++++ Entries shown ++++

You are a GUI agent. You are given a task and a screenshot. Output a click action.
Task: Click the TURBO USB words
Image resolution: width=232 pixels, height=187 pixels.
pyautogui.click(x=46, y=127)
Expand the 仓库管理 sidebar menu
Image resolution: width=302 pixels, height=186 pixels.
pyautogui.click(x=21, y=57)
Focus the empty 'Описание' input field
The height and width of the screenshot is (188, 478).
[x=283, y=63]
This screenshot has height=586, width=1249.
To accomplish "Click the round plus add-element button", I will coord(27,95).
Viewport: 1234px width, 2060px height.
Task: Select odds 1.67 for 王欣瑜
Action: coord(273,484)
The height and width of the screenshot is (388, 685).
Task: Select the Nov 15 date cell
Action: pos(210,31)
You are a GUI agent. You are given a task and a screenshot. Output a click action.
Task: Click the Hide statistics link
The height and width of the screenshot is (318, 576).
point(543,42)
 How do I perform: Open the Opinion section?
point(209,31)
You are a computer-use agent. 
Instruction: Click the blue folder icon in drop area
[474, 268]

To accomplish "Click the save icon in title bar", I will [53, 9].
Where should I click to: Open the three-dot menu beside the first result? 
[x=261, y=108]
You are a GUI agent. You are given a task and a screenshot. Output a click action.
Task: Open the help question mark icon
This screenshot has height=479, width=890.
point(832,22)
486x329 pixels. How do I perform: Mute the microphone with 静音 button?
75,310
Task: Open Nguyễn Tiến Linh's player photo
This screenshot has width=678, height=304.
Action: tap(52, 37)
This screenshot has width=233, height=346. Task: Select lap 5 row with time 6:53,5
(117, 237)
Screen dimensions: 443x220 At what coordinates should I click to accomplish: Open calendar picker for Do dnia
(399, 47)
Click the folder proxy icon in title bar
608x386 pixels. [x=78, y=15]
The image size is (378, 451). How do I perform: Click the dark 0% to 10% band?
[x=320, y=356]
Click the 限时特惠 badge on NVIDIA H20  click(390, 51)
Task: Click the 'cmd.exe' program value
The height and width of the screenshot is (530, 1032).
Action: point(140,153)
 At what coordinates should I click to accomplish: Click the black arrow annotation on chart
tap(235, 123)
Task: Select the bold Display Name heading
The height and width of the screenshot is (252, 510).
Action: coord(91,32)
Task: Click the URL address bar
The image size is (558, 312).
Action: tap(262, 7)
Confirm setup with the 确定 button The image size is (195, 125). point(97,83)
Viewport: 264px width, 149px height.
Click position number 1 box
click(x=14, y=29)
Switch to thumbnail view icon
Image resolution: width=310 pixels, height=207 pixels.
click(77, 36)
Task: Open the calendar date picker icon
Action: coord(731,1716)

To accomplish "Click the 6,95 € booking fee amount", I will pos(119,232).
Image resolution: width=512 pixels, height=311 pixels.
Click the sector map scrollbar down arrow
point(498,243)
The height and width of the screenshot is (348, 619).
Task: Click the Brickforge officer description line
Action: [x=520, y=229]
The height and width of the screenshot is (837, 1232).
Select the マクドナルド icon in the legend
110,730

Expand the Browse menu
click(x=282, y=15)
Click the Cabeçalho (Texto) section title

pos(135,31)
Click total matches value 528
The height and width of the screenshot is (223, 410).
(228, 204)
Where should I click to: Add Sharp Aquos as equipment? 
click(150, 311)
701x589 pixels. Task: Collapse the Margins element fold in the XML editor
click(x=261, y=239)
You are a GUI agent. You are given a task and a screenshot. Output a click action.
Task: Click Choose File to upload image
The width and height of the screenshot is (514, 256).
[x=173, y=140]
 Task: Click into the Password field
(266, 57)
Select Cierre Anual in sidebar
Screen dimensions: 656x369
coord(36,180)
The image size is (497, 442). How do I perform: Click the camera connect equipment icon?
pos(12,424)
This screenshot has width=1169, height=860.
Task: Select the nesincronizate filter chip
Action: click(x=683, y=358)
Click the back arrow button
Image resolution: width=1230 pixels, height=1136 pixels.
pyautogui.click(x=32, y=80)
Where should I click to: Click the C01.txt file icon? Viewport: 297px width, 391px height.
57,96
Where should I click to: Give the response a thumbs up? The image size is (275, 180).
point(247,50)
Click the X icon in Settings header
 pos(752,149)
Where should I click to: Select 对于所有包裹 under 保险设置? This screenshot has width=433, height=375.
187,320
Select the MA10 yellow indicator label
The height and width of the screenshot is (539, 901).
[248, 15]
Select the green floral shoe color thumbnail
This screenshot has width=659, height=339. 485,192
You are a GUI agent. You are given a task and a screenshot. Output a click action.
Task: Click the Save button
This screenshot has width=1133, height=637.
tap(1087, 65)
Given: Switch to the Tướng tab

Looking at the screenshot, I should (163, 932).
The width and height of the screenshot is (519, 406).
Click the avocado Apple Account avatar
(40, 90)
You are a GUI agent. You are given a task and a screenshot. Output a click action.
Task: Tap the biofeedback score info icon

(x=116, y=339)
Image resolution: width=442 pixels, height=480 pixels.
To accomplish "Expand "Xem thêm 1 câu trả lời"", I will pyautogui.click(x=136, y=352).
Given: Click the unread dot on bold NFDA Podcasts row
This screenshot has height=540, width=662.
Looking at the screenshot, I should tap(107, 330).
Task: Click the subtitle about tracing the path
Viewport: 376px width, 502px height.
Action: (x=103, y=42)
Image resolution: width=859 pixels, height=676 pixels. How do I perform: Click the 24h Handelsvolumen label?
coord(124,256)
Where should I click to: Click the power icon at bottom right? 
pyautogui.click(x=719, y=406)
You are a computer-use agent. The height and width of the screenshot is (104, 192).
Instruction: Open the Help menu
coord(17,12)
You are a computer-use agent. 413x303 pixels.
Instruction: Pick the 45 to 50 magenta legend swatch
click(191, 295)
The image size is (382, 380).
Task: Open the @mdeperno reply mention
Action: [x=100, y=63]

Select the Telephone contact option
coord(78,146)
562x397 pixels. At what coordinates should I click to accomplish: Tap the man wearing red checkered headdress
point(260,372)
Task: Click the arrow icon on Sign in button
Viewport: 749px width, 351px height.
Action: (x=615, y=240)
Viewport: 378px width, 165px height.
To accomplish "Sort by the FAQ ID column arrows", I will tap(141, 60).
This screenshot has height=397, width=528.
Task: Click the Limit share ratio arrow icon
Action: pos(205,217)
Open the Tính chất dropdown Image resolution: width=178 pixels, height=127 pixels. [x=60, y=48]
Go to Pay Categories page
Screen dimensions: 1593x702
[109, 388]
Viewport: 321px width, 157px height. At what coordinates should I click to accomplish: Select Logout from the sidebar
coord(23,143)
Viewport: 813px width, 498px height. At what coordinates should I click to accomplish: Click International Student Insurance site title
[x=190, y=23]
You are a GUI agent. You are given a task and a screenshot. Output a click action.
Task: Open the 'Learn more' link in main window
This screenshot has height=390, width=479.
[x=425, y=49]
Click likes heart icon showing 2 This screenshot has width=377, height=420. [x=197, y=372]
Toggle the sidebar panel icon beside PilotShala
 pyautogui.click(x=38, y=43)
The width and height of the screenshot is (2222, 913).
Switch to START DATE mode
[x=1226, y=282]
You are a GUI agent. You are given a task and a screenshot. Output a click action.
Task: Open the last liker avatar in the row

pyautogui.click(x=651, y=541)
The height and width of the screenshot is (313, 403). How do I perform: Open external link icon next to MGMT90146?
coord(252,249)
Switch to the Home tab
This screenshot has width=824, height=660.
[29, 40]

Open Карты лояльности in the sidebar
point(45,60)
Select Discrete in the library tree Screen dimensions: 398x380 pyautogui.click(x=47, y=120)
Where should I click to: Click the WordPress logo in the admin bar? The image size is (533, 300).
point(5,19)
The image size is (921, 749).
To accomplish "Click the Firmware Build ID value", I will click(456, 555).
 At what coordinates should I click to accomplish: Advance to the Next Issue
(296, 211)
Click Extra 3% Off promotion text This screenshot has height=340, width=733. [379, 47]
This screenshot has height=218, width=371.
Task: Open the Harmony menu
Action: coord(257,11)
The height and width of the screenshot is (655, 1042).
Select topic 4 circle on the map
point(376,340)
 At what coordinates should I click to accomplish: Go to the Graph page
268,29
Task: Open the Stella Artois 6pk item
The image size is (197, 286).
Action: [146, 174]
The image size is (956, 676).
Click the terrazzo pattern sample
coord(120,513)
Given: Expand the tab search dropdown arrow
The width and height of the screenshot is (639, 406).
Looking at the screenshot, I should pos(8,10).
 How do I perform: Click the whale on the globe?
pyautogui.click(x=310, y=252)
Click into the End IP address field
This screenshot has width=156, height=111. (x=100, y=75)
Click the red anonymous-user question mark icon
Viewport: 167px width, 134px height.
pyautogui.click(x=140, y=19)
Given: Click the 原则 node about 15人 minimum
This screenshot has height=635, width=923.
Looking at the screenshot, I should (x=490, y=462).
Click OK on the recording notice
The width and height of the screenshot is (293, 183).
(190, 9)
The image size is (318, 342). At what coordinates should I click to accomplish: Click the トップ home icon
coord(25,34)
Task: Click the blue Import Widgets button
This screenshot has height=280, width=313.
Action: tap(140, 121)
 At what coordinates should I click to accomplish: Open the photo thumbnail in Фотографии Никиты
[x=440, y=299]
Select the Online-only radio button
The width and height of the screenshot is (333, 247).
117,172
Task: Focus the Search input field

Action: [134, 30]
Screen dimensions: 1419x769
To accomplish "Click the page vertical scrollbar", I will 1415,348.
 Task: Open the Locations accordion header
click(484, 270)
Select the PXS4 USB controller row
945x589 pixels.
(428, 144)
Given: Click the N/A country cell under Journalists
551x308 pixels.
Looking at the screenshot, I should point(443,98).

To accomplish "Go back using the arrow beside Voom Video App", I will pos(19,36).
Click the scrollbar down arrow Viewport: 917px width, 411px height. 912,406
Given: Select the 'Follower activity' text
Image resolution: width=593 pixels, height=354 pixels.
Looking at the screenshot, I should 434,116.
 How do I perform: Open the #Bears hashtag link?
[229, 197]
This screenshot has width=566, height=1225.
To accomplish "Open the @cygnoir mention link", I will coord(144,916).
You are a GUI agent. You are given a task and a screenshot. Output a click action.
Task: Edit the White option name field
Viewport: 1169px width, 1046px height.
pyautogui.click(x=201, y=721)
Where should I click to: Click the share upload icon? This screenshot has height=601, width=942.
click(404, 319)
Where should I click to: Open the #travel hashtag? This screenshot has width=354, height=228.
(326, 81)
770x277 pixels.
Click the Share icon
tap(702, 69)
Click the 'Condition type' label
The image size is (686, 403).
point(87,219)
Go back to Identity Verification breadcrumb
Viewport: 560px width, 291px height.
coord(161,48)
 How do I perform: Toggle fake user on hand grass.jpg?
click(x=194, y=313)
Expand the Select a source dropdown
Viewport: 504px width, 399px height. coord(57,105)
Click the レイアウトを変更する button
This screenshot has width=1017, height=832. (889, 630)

++++

From the material above, copy every line that has the word "value" in it.

§ Answer box
Task: Click the 'cmd.exe' program value
Click total matches value 528
To accomplish "Click the Firmware Build ID value", I will click(456, 555).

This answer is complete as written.